Python Forum

Full Version: HTTP request inside a for loop.
You're currently viewing a stripped down version of our content. View the full version with proper formatting.
I am writing a web scraping script where I have a list of urls to scrap and I iterate through these urls using a for loop. These urls will return the same page structure but with different data hence I am using the same code to scrap all these urls. My problem is that when I run the script, it returns a 404 html error for all the urls in the list and I think its because the for loop is running faster than the 'session.get()' can return the pages. I may be wrong, please advice what you think the problem is. Please see code below.

session = requests.session()
url_list = list(current_urls_set)
if len(url_list) > 0:
   payload = {
       'UserName': 'myemail',
       'Password': 'mypassword'
   }
   session.post('website url here', data=payload)

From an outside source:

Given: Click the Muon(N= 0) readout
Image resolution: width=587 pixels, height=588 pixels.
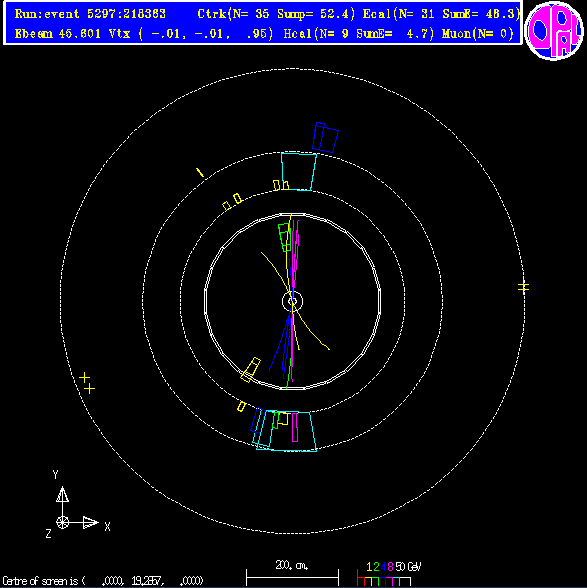Looking at the screenshot, I should (x=478, y=34).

   rfq_dir = 'C:/Projects/TenderBot_Python/Tenders_and_RFQs/cpt/RFQs/{}'.format(datetime.today().strftime('%d-%m-%Y'))
   if not os.path.exists(rfq_dir):
       os.mkdir(rfq_dir)
   for url in url_list:
       data_list = url.split(',')
       closing_date = datetime.strptime(data_list[1], '%m/%d/%Y %I:%M:%S %p')
       if closing_date > datetime.now():
           rfqHtml = session.get(websit url here{}'.format(data_list[3].strip()))
           print(rfqHtml.text)
Never mind this, I had the urls wrong.